| lists.openwall.net | lists / announce owl-users owl-dev john-users john-dev passwdqc-users yescrypt popa3d-users / oss-security kernel-hardening musl sabotage tlsify passwords / crypt-dev xvendor / Bugtraq Full-Disclosure linux-kernel linux-netdev linux-ext4 linux-hardening linux-cve-announce PHC | |
|
Open Source and information security mailing list archives
| ||
|
Message-ID: <ZuRX/QfG+OLm9fTR@tissot.1015granger.net>
Date: Fri, 13 Sep 2024 11:19:25 -0400
From: Chuck Lever <chuck.lever@...cle.com>
To: Pali Rohár <pali@...nel.org>
Cc: Jeff Layton <jlayton@...nel.org>, Neil Brown <neilb@...e.de>,
Olga Kornievskaia <okorniev@...hat.com>, Dai Ngo <Dai.Ngo@...cle.com>,
Tom Talpey <tom@...pey.com>, linux-nfs@...r.kernel.org,
linux-kernel@...r.kernel.org
Subject: Re: [PATCH] nfsd: Fill NFSv4.1 server implementation fields in
OP_EXCHANGE_ID response
On Fri, Sep 13, 2024 at 12:09:19AM +0200, Pali Rohár wrote:
> NFSv4.1 OP_EXCHANGE_ID response from server may contain server
> implementation details (domain, name and build time) in optional
> nfs_impl_id4 field. Currently nfsd does not fill this field.
>
> NFSv4.1 OP_EXCHANGE_ID call request from client may contain client
> implementation details and Linux NFSv4.1 client is already filling these
> information based on runtime module param "nfs.send_implementation_id" and
> build time Kconfig option "NFS_V4_1_IMPLEMENTATION_ID_DOMAIN". Module param
> send_implementation_id specify whether to fill implementation fields and
> Kconfig option "NFS_V4_1_IMPLEMENTATION_ID_DOMAIN" specify the domain
> string.
>
> Do same in nfsd, introduce new runtime param "nfsd.send_implementation_id"

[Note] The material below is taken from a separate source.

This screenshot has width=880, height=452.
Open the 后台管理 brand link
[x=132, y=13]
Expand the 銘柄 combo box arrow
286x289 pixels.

> and build time Kconfig option "NFSD_V4_1_IMPLEMENTATION_ID_DOMAIN" and
> based on them fill NFSv4.1 server implementation details in OP_EXCHANGE_ID
> response. Logic in nfsd is exactly same as in nfs.
>
> This aligns Linux NFSv4.1 server logic with Linux NFSv4.1 client logic.
>
> NFSv4.1 client and server implementation fields are useful for statistic
> purposes or for identifying type of clients and servers.
NFSD has gotten along for more than a decade without returning this
information. The patch description should explain the use case in a
little more detail, IMO.
As a general comment, I recognize that you copied the client code
for EXCHANGE_ID to construct this patch. The client and server code
bases are somewhat different and have different coding conventions.
Most of the comments below have to do with those differences.
> Signed-off-by: Pali Rohár <pali@...nel.org>
> ---
> fs/nfsd/Kconfig | 12 +++++++++++
> fs/nfsd/nfs4xdr.c | 55 +++++++++++++++++++++++++++++++++++++++++++++--
> 2 files changed, 65 insertions(+), 2 deletions(-)
>
> diff --git a/fs/nfsd/Kconfig b/fs/nfsd/Kconfig
> index ec2ab6429e00..70067c29316e 100644
> --- a/fs/nfsd/Kconfig
> +++ b/fs/nfsd/Kconfig
> @@ -136,6 +136,18 @@ config NFSD_FLEXFILELAYOUT
>
> If unsure, say N.
>
> +config NFSD_V4_1_IMPLEMENTATION_ID_DOMAIN
> + string "NFSv4.1 Implementation ID Domain"
> + depends on NFSD_V4
> + default "kernel.org"
> + help
> + This option defines the domain portion of the implementation ID that
> + may be sent in the NFS exchange_id operation. The value must be in
Nit: "that the server returns in its NFSv4 EXCHANGE_ID response."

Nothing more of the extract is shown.